• DESCRIPTION OF THE TASK: Among the entries below, please repeat exactly and only the lines from the line containing "Given: Ignore row 3 via 忽略 link" to the line containing "This screenshot has width=1200, height=760.", both lines included.

• MATERIAL SHOWN:
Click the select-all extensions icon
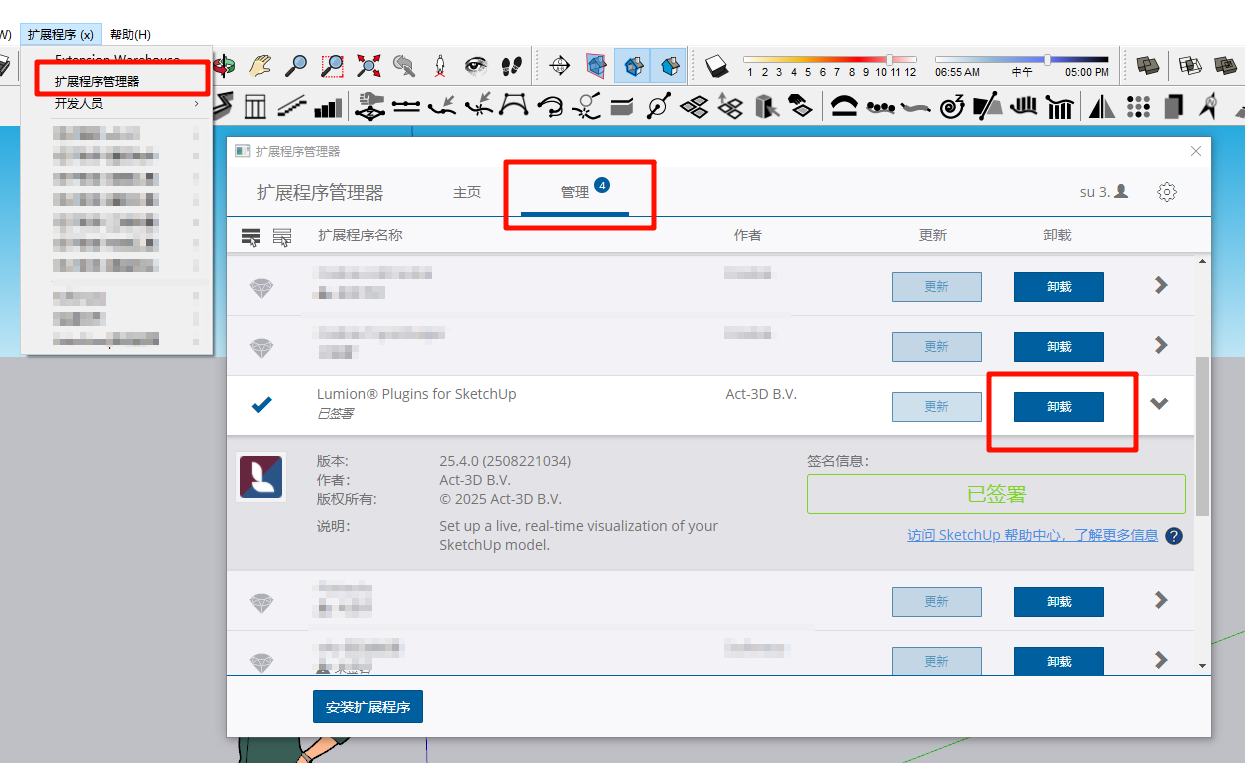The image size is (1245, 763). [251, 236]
...
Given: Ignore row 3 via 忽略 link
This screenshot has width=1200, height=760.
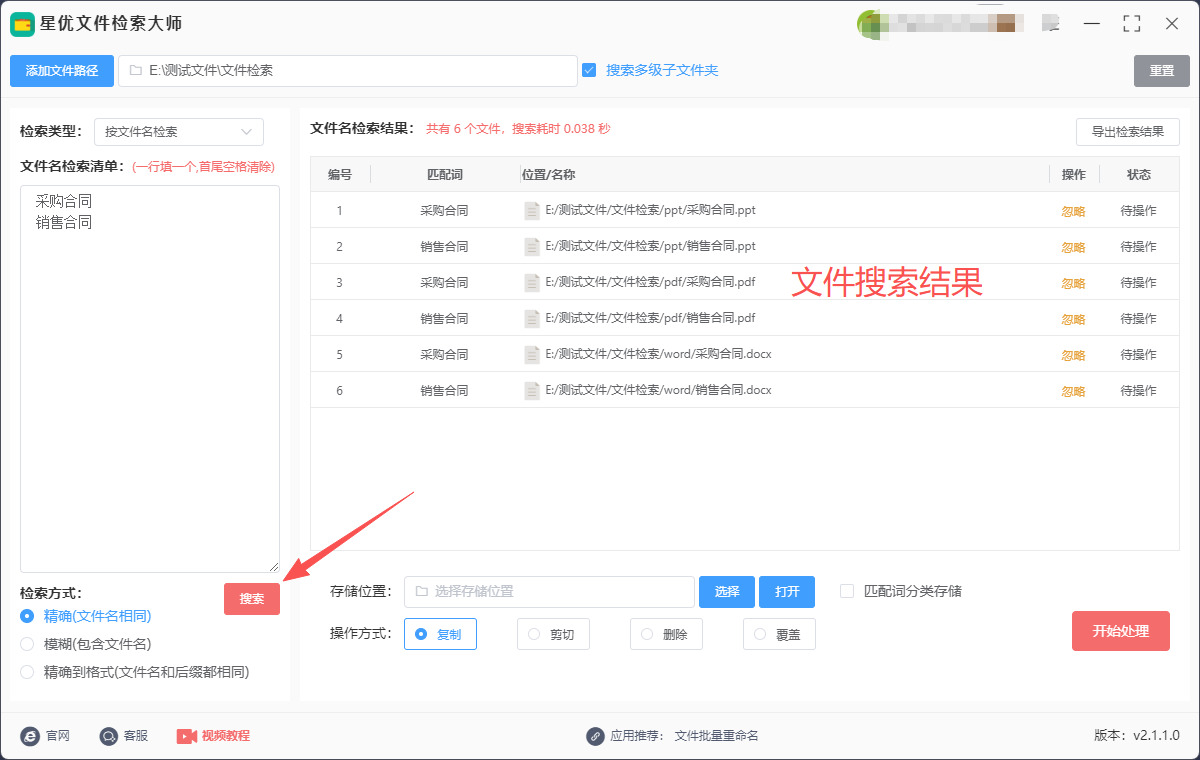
==
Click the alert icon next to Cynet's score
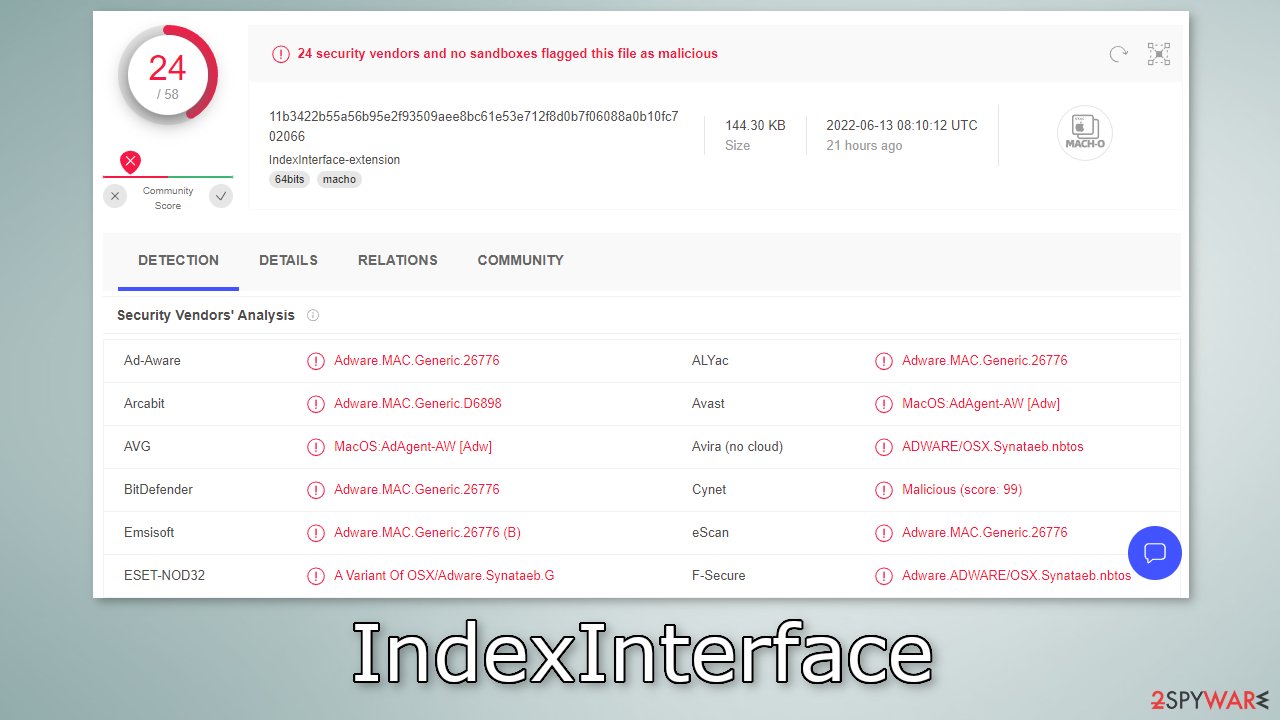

• SOLVED PROBLEM:
Given: Ignore row 3 via 忽略 link
This screenshot has width=1200, height=760.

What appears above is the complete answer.